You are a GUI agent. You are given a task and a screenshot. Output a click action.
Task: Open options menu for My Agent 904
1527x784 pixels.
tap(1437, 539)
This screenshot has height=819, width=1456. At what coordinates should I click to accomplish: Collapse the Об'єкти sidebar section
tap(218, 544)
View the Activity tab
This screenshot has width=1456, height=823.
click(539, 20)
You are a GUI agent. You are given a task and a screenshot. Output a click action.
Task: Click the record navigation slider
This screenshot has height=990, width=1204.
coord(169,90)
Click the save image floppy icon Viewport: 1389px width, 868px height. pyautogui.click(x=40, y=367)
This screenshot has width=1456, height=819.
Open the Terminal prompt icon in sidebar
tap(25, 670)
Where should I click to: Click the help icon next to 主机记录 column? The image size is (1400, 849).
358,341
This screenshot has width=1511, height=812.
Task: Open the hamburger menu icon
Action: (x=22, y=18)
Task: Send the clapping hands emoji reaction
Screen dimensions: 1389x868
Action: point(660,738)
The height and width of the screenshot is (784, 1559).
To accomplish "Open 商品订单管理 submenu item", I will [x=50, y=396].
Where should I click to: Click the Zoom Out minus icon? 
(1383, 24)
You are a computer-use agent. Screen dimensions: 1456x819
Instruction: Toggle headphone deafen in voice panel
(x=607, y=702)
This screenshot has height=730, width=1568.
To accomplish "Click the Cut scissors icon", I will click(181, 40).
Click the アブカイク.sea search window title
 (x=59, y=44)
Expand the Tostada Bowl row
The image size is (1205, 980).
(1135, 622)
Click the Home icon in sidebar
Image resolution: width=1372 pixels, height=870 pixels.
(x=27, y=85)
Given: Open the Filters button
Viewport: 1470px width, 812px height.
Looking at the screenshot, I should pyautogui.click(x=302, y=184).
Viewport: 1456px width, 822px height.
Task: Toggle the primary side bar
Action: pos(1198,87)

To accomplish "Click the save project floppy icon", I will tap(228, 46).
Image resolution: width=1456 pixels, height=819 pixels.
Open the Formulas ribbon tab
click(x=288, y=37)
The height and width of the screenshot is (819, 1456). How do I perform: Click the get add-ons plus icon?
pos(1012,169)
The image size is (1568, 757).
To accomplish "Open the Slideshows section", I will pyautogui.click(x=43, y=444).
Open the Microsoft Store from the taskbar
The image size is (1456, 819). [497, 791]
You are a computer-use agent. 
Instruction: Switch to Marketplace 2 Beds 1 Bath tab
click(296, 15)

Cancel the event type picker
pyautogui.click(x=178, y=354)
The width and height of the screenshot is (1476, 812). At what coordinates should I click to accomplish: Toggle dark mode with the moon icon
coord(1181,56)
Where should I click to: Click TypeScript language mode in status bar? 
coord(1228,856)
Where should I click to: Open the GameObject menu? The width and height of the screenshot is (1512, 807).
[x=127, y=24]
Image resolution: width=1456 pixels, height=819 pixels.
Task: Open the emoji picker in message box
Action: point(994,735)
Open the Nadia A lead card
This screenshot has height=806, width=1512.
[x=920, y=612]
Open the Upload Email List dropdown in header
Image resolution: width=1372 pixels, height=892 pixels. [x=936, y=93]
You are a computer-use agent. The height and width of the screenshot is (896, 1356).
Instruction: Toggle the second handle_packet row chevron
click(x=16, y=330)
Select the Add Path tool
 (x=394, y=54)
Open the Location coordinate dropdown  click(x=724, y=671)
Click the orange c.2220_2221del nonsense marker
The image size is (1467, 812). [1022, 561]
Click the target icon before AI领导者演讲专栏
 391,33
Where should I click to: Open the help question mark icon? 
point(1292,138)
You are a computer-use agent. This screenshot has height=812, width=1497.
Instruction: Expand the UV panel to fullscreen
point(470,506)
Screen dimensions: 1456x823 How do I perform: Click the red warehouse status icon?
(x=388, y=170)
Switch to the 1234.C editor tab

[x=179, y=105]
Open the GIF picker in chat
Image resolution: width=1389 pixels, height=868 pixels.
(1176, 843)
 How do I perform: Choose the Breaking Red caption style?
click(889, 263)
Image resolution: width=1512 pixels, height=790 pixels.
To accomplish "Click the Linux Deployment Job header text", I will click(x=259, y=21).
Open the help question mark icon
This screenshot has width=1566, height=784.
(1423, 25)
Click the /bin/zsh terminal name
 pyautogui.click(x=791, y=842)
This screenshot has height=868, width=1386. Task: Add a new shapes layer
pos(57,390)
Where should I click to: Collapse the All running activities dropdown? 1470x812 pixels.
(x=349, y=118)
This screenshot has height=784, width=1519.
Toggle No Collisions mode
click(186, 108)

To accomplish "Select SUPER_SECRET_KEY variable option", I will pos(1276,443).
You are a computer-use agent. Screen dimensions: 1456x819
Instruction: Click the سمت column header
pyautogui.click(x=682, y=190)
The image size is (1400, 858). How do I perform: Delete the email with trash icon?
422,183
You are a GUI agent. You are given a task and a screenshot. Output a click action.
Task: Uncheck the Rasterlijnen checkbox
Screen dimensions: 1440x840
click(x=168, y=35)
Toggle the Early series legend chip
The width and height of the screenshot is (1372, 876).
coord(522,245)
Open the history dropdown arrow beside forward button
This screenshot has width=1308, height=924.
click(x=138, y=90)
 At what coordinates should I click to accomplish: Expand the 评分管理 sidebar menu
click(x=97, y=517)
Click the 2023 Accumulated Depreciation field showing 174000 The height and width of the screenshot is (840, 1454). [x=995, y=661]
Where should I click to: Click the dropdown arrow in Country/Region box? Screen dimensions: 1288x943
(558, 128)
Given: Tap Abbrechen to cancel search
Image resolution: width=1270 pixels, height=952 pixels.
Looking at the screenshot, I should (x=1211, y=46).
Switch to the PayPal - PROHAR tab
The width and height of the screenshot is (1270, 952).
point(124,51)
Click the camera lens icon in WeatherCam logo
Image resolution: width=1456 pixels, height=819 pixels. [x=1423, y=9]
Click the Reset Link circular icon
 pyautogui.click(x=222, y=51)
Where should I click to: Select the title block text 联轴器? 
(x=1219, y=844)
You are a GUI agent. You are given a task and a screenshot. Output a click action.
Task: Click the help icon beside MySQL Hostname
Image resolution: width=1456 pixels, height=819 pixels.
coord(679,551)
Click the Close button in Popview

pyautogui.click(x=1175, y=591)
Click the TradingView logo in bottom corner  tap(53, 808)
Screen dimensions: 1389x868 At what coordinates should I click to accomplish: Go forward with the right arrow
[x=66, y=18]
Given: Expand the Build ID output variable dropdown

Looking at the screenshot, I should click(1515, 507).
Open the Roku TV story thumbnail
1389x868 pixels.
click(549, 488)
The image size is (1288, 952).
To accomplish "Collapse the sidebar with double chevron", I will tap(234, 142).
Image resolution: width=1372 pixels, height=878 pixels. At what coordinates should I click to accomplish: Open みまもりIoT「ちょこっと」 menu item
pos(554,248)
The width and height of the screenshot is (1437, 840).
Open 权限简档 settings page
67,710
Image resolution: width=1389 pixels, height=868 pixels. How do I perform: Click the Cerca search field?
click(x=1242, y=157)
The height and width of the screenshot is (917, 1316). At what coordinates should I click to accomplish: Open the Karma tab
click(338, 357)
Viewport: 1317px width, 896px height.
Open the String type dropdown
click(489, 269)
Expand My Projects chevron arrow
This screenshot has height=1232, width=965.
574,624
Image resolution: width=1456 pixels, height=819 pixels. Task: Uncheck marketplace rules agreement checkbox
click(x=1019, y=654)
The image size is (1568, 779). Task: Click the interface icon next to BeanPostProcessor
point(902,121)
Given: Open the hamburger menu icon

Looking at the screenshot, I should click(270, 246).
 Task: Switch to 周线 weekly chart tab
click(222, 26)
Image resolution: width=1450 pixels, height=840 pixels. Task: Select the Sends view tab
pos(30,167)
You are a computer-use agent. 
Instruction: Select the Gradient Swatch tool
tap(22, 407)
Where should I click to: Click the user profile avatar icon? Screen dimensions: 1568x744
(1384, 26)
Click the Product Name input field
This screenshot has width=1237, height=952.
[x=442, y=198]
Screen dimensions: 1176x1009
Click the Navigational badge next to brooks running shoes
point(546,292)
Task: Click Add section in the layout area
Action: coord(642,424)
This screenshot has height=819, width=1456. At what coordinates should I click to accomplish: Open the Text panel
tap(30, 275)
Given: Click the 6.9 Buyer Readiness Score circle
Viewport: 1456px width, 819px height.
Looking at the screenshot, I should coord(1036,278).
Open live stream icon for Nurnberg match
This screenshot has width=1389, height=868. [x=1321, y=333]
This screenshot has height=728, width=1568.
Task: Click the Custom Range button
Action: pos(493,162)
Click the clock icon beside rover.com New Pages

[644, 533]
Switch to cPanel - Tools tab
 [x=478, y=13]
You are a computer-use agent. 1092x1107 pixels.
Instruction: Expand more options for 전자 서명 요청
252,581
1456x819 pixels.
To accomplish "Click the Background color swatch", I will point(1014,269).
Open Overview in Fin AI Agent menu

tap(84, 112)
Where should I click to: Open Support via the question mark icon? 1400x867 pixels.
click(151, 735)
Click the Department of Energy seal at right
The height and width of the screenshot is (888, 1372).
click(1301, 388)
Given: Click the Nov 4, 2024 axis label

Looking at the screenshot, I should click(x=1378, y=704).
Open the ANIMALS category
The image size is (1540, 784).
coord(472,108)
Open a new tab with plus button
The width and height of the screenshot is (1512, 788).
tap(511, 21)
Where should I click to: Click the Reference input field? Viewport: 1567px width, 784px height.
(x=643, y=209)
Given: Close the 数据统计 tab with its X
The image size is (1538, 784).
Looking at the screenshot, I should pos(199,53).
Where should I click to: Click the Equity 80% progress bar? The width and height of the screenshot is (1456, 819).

────────────────

Task goal: From the entries above, extract each line containing "save".

Result:
Click the save image floppy icon Viewport: 1389px width, 868px height. pyautogui.click(x=40, y=367)
To accomplish "Click the save project floppy icon", I will tap(228, 46).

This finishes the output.